Activity »
All that is needed is the lines from the one containing "This screenshot has height=315, width=575." through the end of the listing, printed exactly, with no pictures among them.

Materials provided »
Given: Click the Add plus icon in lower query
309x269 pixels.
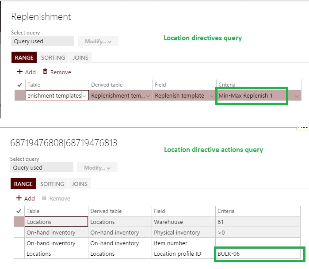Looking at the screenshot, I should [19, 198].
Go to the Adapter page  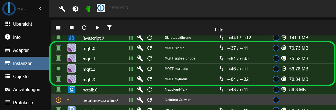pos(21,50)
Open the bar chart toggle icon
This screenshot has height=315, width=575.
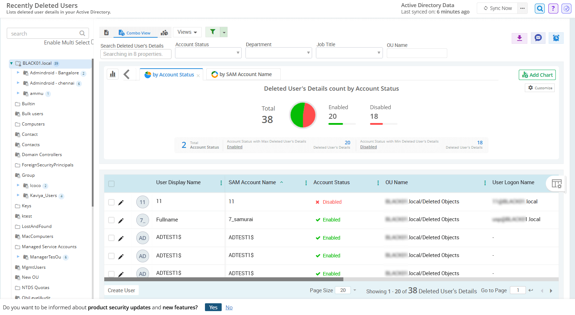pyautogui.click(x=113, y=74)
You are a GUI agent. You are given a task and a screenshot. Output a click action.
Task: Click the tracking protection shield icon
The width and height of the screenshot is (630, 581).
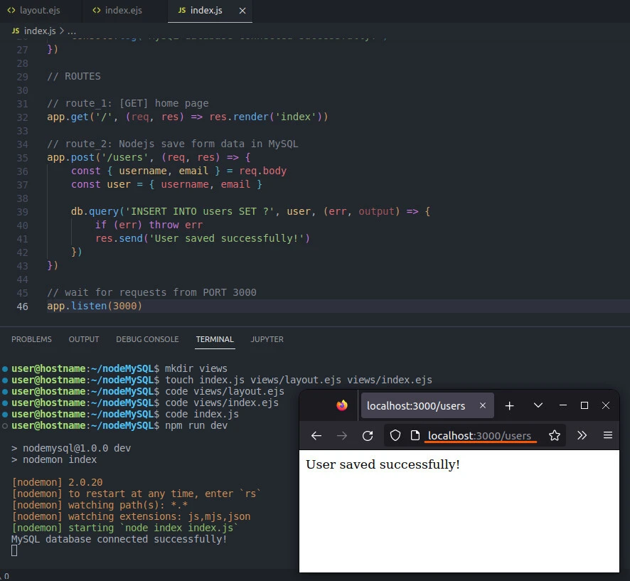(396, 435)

The completed task »
This screenshot has height=315, width=575.
pyautogui.click(x=113, y=74)
You are a GUI agent. You are given a task and a screenshot. Output a click action.
Task: Click the tracking protection shield icon
The width and height of the screenshot is (630, 581).
(396, 435)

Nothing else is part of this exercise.